The facts supporting the jury's verdict in the instant case are, indeed, more compelling than in Molinar-Apodaca. In reaching its verdict, the jury heard testimony that on at least one occasion, Carl Sykes, while armed with a semi-automatic handgun, escorted Charles Kilbourne to his car following Kilbourne's purchasing cocaine from Sykes at 464 St. Andrew. Furthermore, the record reflects that the co-conspirator Boisey Beverly indicated that he could supply Agent Sullivan with firearms. On June 6, 1989 while purchasing cocaine from Sykes, Agent Sullivan saw what from his experience he believed to be the outline of a handgun under Sykes' shirt. When asked by Agent Sullivan if he was afraid of being "ripped off," Sykes responded that "it would be like Vietnam around here!" The inference reasonably to be drawn from this comment is that Sykes and his co-conspirators possessed fire power, and they were deadly serious about using it to protect their retail drug business. Furthermore, the jury found that the defendants were involved in an ongoing drug distribution conspiracy from April 21 to June 23, pursuant to which drugs were sold at and distributed from the apartment. The apartment where the guns were found was being used as both the storage site and the retail outlet for their cocaine distribution. The guns were found with ammunition in a bedroom containing cocaine. Delores Scott, moreover, was found in the apartment in possession of approximately $2,200 in cash, ten dollars of which came from the June 6, 1989 sale of cocaine by Carl Sykes to Emanuel Brown to Agent Sullivan. A jury thus could reasonably connect the cash to the drug trafficking, and infer that these specific guns were used as protection "in relation to" both the ill-gained cash and drugs found in the room.

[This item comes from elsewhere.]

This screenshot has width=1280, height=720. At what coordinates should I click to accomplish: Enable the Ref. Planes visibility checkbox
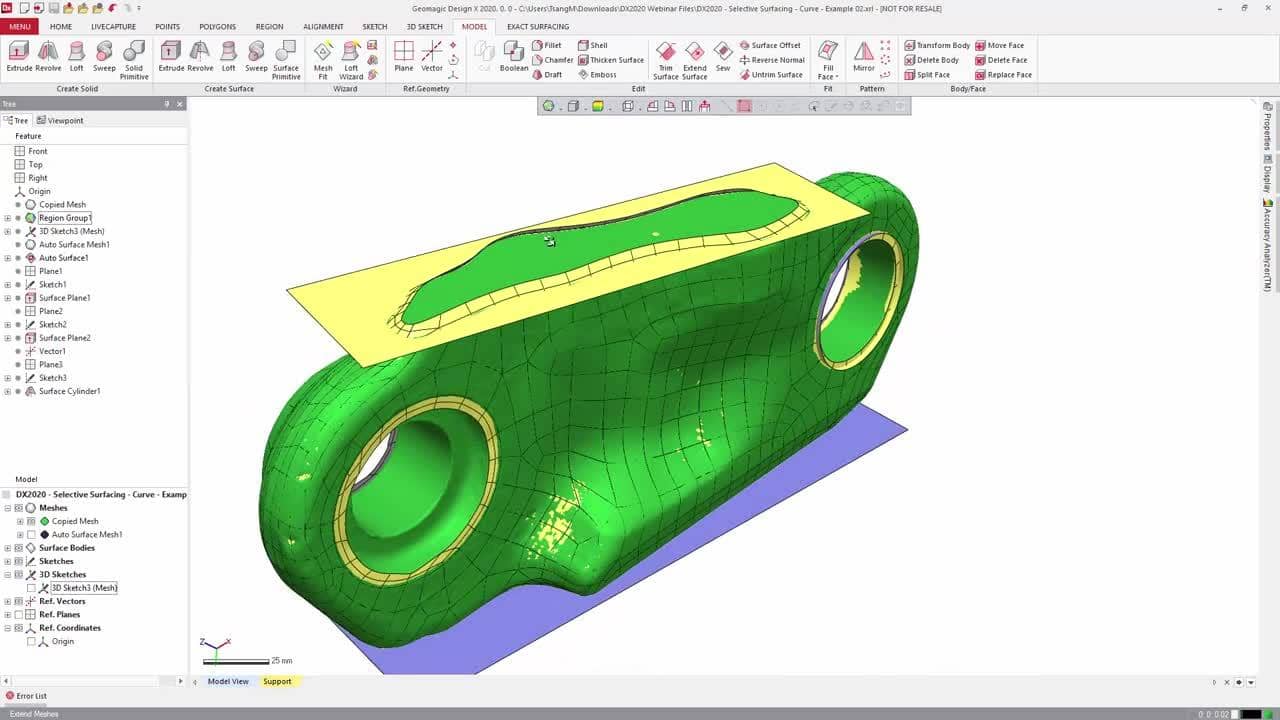(18, 615)
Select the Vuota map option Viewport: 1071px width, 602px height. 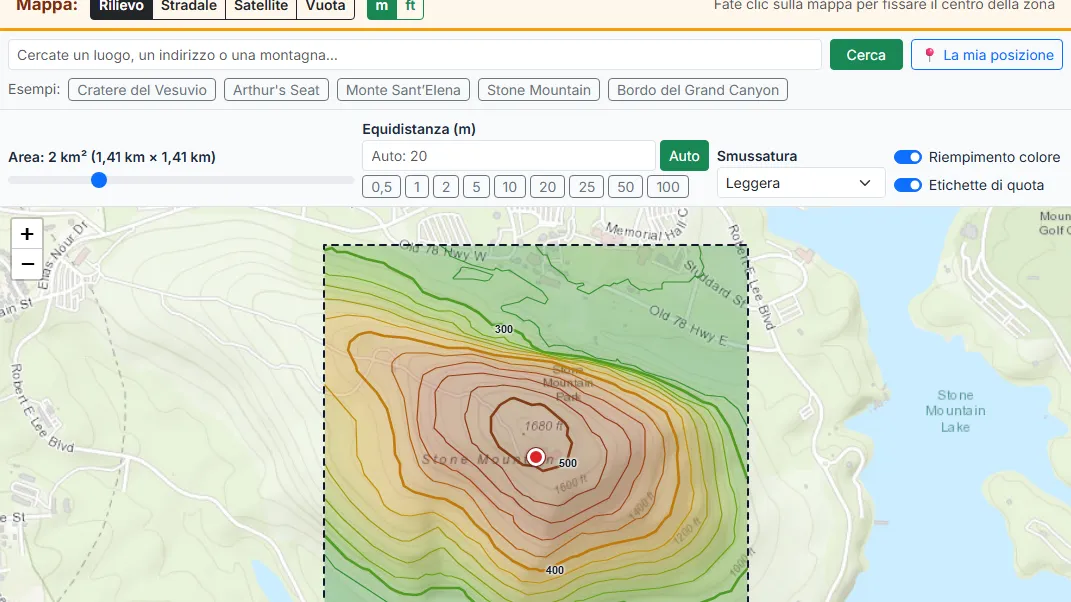tap(326, 6)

Given this evidence, we find it easy to conclude that the defendants, in the words of the Committee Report, "intended to use the gun[s] if a contingency arose" and "used" the guns identified in the indictment "as a means of safeguarding and facilitating illegal transactions and as an integral means of protecting [their] possession of the cocaine." United States v. Robinson, 857 F.2d 1006, 1010 (5th Cir. 1988).
The Second Circuit recently considered a similar situation and held that the discovery of a handgun in a desk drawer in an apartment from which drugs were sold is not a sufficient basis, by itself, to support a conviction under section 924. See Feliz-Cordero, 859 F.2d at 254. The Second Circuit rationalized its holding by noting that neither the location of the firearm nor other circumstances suggested that the possessor of the firearm intended to use the firearm during the drug transactions. United States v. Wilson, 884 F.2d 174, 177 (5th Cir. 1989). In our case we note one particular difference: we have an express warning that sizeable fire power would be used if it became necessary to protect/further the drug conspiracy.
For the reasons stated above, we affirm defendants' respective convictions for violation of 18 U.S.C. § 924(c)(1).